The Student News Site of University of Arizona

The Daily Wildcat

64° Tucson, AZ

The Daily Wildcat

The Daily Wildcat


Column: Military funding just a bunch of hot air

When $2.7 billion goes into a single failed government project, we would expect it to be overhauled. We would expect this to be a wake up call and for them to go in a new direction. This would likely be the case for most government entities, except for our military. 

On Oct. 28, an unmanned military surveillance blimp in Maryland broke from its tethers and floated 150 miles to Pennsylvania while military officials tried to figure out how to bring it down. Two F-16 fighter jets tracked it down for several hours before it deflated on its own in a rural area of Exchange, Pennsylvania.

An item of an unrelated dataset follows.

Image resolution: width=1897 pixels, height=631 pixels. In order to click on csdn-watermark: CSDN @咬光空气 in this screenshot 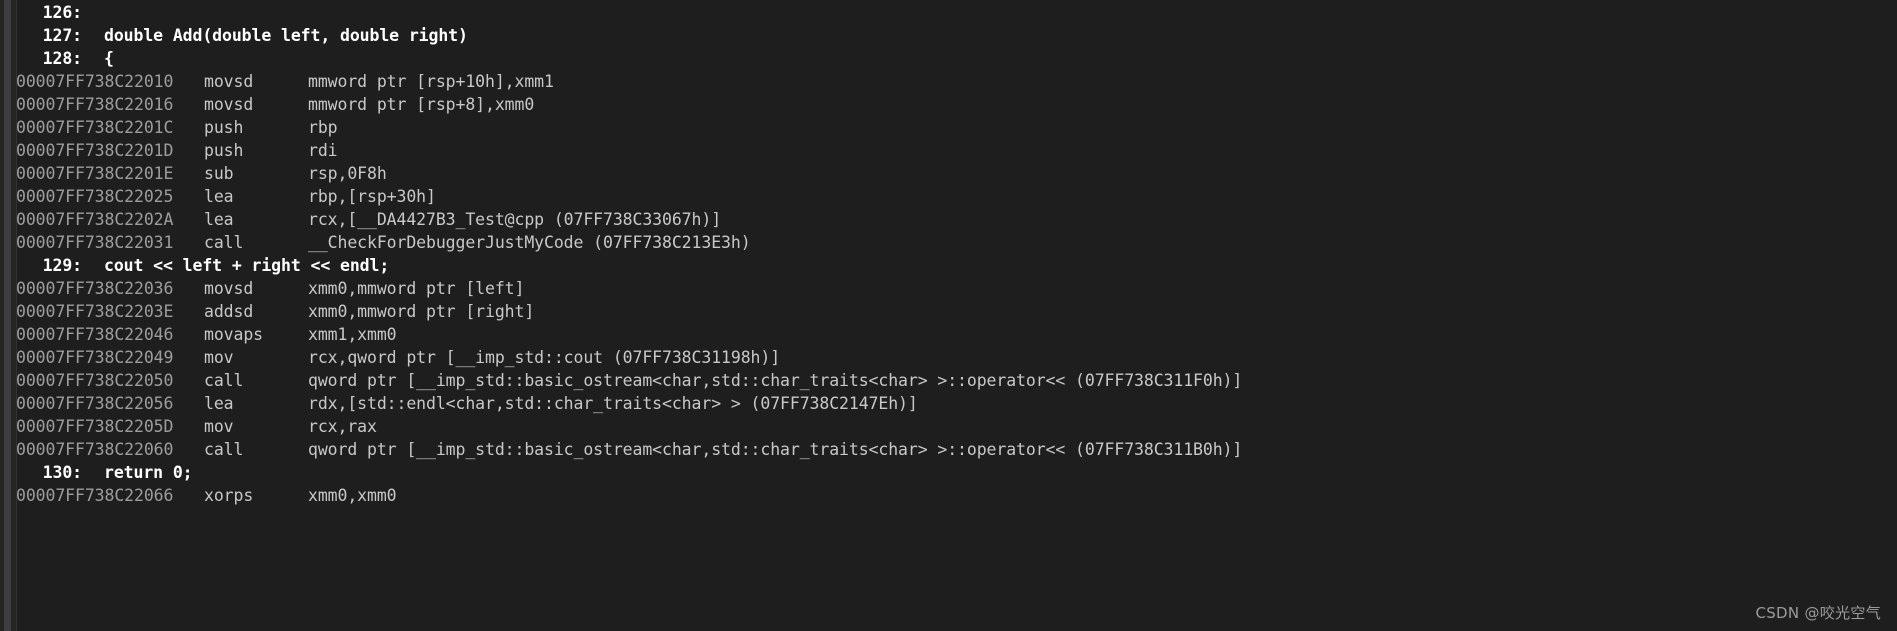, I will do `click(1818, 613)`. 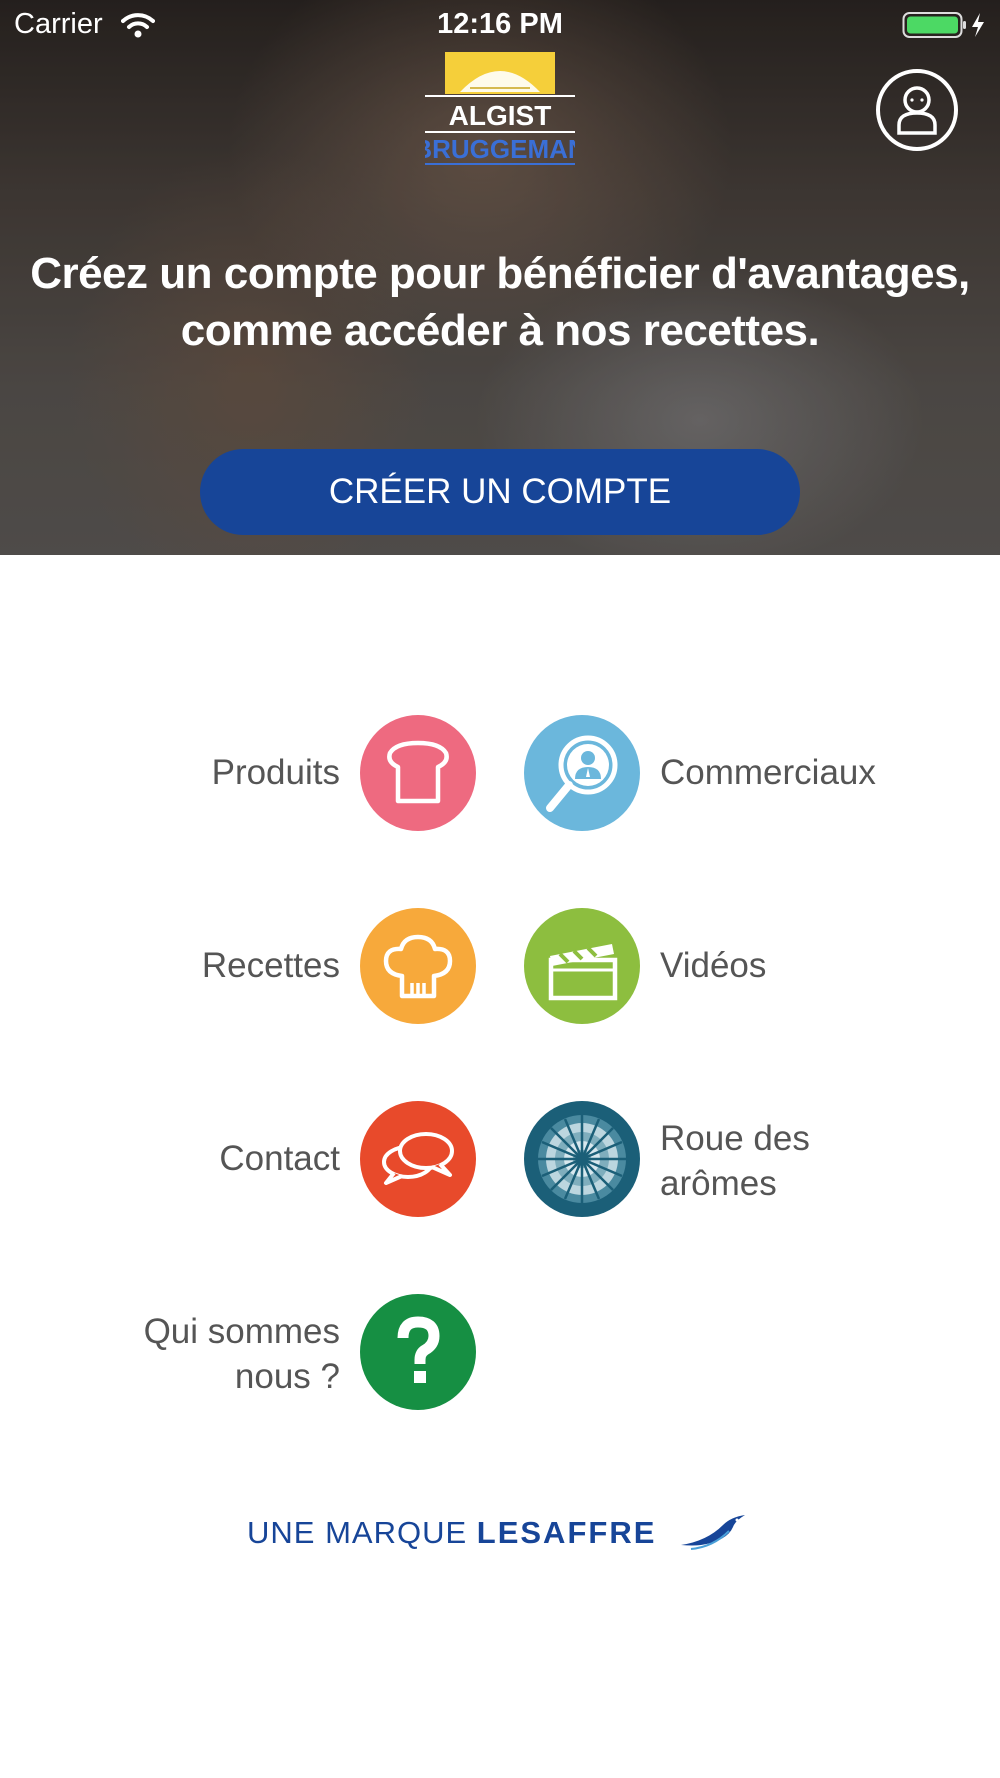 I want to click on bread-icon, so click(x=418, y=772).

While no one was injured, “the tether attached to the aircraft caused widespread power outages across Pennsylvania,” said a statement from Pennsylvania Governor Tom Wolf’s office. 

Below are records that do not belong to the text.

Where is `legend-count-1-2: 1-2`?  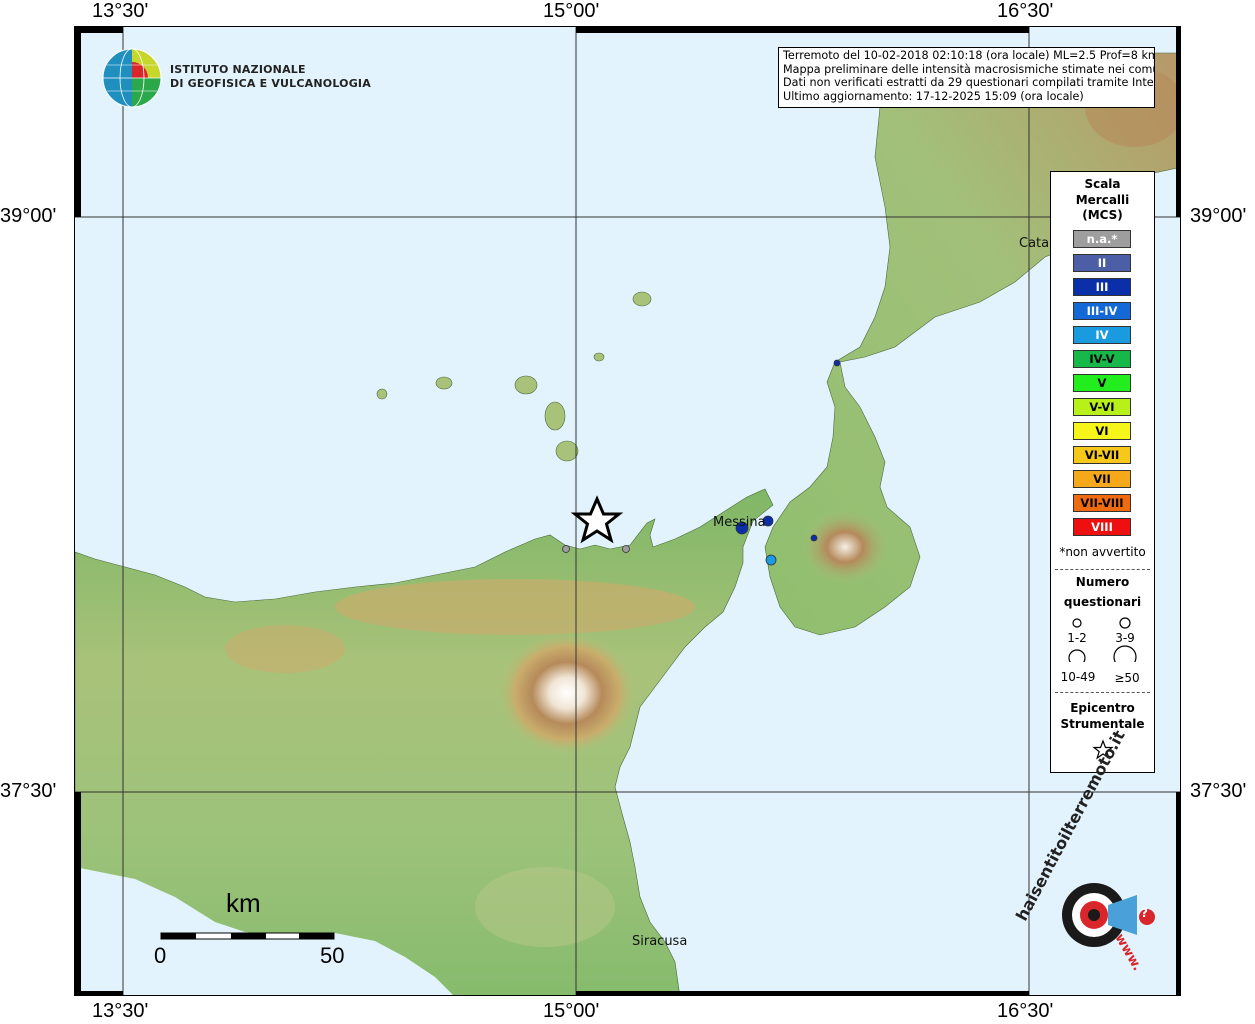 legend-count-1-2: 1-2 is located at coordinates (1077, 638).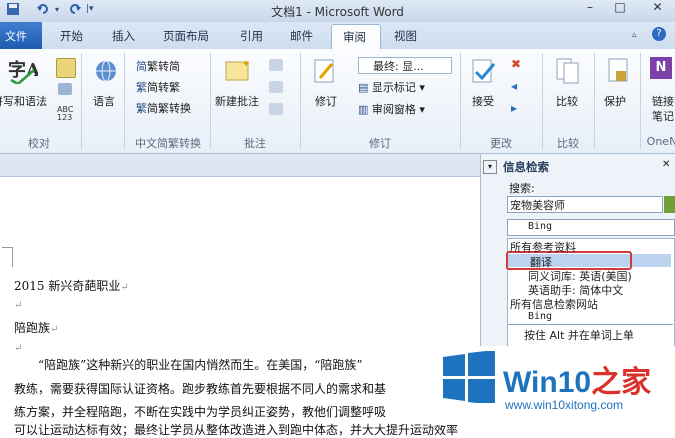 The image size is (675, 438). I want to click on source-dropdown: Bing, so click(591, 228).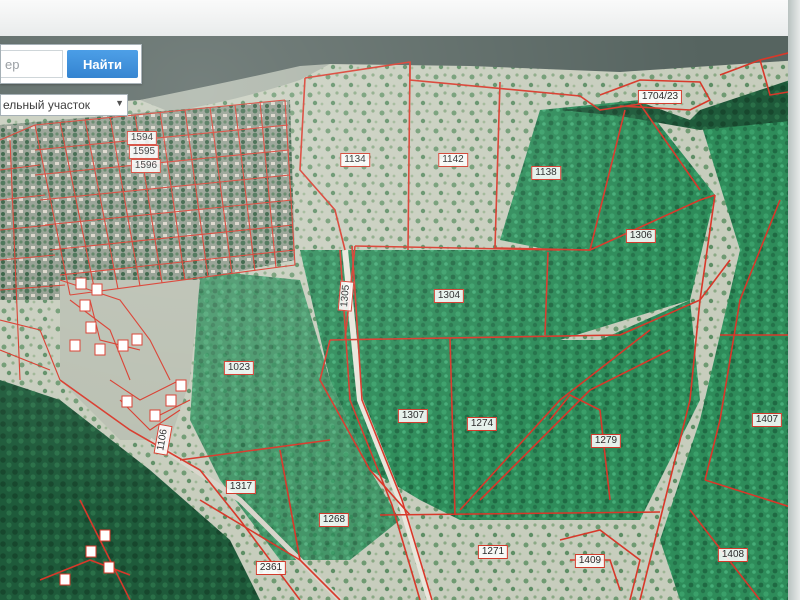  I want to click on search-input, so click(32, 64). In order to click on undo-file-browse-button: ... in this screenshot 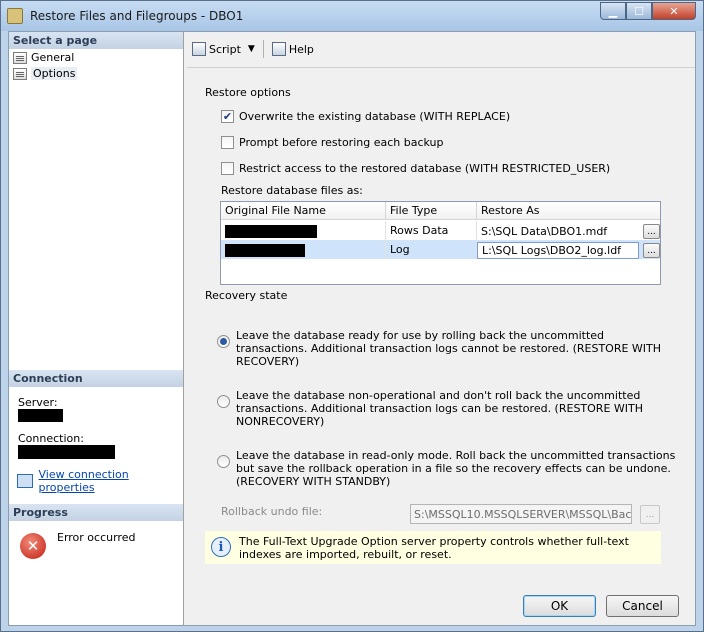, I will do `click(650, 514)`.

What started in 1998 as a $292 million project to build a surveillance blimp quickly gained momentum after the attack on the twin towers on 9/11. Named the Joint Land Attack Cruise Missile Defense Elevated Netted Sensor System, or JLENS for short, it was intended to detect enemy drones, missiles and planes over 300 miles away to protect the Eastern Seaboard. 

In 2005, the military commissioned 27 of these blimps at $182 million each, however, the expenses have since added up. In 2010, an accident with a civilian balloon crashed into and destroyed a JLENS blimp, and just like that, $182 million was gone. 

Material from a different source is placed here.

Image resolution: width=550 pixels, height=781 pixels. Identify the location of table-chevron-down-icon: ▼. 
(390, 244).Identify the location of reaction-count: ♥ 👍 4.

The system was not working as planned. It did not live up to its expectations, and despite some attempts to shut down the program, the military kept pumping money into it for the next five years. It took a runaway fiasco, several years,and $2.7 billion dollars before the army even decided to consider whether or not to continue with this program. 

A Los Angeles Times investigation of the JLENS project earlier this year demonstrates how unnecessary funds have been pumped into this “zombie” program. The JLENS system, which was supposed to detect any unidentified airborne intruder, allowed a man in a gyrocopter to coast through 30 miles of restricted airspace and land on the lawn of the U.S. Capitol. While this man was simply trying to prove a point about the allocation of government funding, this was the kind of threat JLENS was supposed to detect. 

According to the Los Angeles Times investigation, “Seventeen years after its birth, JLENS is a stark example of what defense specialists call a ‘zombie’ program: costly, ineffectual and seemingly impossible to kill.”

In addition, the program has performed poorly in tests to differentiate between enemy aircrafts and friendly ones, it has software glitches, it was not able to carry out unmanned surveillance for 30 days as it was designed to and the detection system has very low reliability. Plus, blimps can be grounded by bad weather and would be very susceptible to enemy attack in a warzone. 

The fact that this project continued to procure government funding despite its obvious flaws is absolutely ridiculous. If this were in any other area, such as healthcare or education, chances are it would not have gone this far, and it may have even helped some people along the way.

The worst part is that this is such a small portion of the government’s military funding that it barely makes a dent in the total military expenditures. As of 2015, 53.71 percent, almost $600 billion, of the government’s discretionary funding was allocated to the military. This failed project alone was less than 0.5 percent of the total military expenditure. 

If this $2.7 billion were our entire military funding, we would still be in the top 60 countries for military spending. The U.S. already spends more on military than the next seven countries combined, and more than three times as much as the second most funded military in China. 

The amount of funding that goes into our military is exorbitantly high. The JLENS project was not known to much of the public until the Los Angeles Times investigation earlier this year, so who knows how many other “zombie” projects are leeching taxpayer money. Maybe this is this the real zombie apocalypse we should be worried about.